Hoy es domingo, y los domingos son culpables de la soledad de las veredas.
Usted tiene un paraguas en una de sus manos, es un paragua negro que, plegado, tiene algo de pájaro siniestro.
Usted abre el paragua sin preocuparse de sacudirlo varias veces antes de hacerlo. Y entonces es usted responsable de todos los recuerdos que caen sobre su cabeza.
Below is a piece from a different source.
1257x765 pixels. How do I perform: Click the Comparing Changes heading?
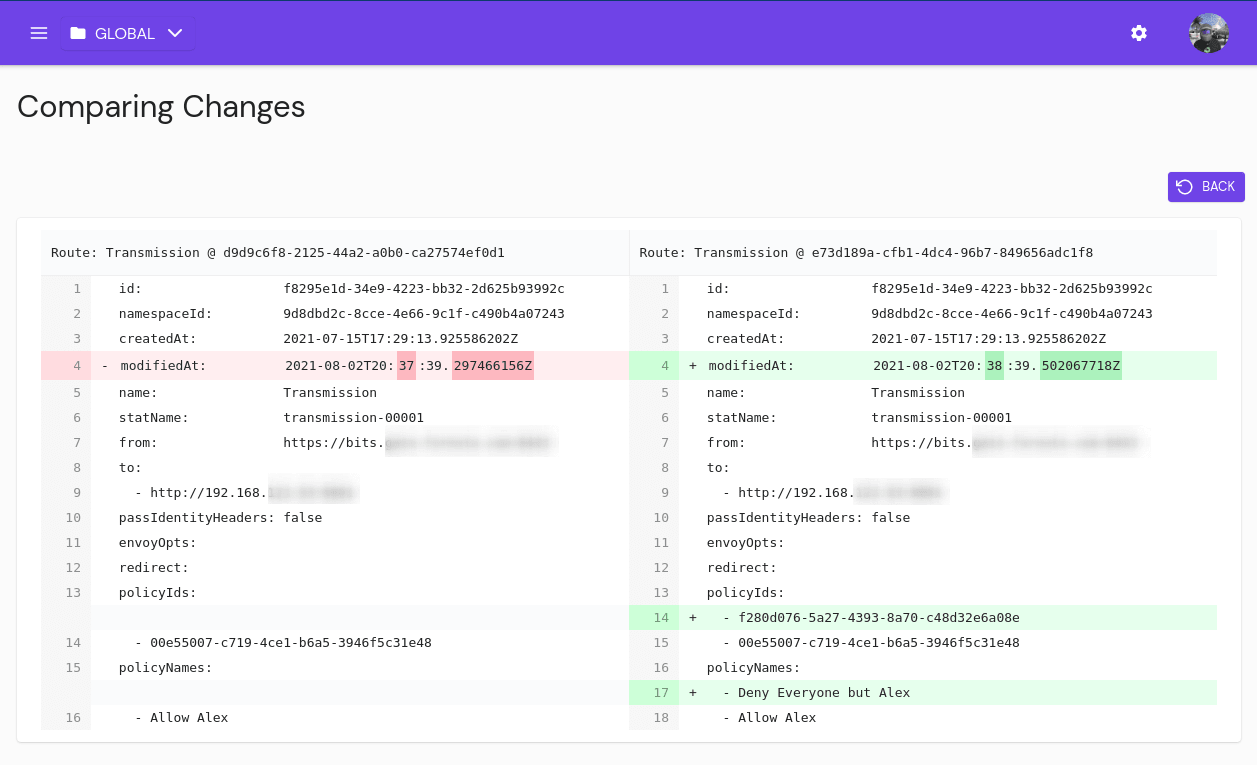click(x=161, y=106)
Usted empieza a caminar bajo el paragua y siente que es demasiado grande. La misma sensación de arquitecturas abandonadas sobreviene al contemplar el asiento vacío del auto, o al mirar la mitad de la cama desierta, inútilmente grande. Esa soledad de las camas donde crecen con tanta fertilidad los hongos del olvido.
Más allá del paragua cae la lluvia y, bajo el paragua, llueve también húmedas reminiscencias de otros días que le hacen a uno sentirse culpable por no haber tomado las precauciones necesarias.
Usted sigue caminando bajo el paraguas. Lo cambia de mano, realiza todos los trucos inútiles del hombre solo al comienzo de un domingo, trata de convencerse de que lo ocupa todo, de que nada ni nadie falta bajo la tela negra. Pero sus tretas sólo aumenta su soledad de caminante dominguero.
Usted siente entonces el eco de sus pasos. Ese timbal urdidor de rumbos forzados, látigo de galeote o redoble de tamborcitos de látigo de galeote o redoble de tamborcitos de hojalata que conduce al guiñol hasta la guillotina. Usted siente entonces unas ganas irrefrenables de llorar, y naturalmente puede hacerlo.
Bastará con que baje el paragua hasta que la perspectiva reluciente de la calle se borre en el presente de tela negra que bloqueará sus ojos y no vea nada más que el juego de varilla, esas costillas plateadas de murciélago matinal, y, si piensa que alguien puede verlo, bastará con que cierre directamente el paragua con su cabeza metida entre las varillas, como si estuviera comprobando la perfección del mecanismo mientras la lluvia cae sobre sus hombros, que a ratos se estremecen, y sus lágrimas se confunden con la humedad de la tela.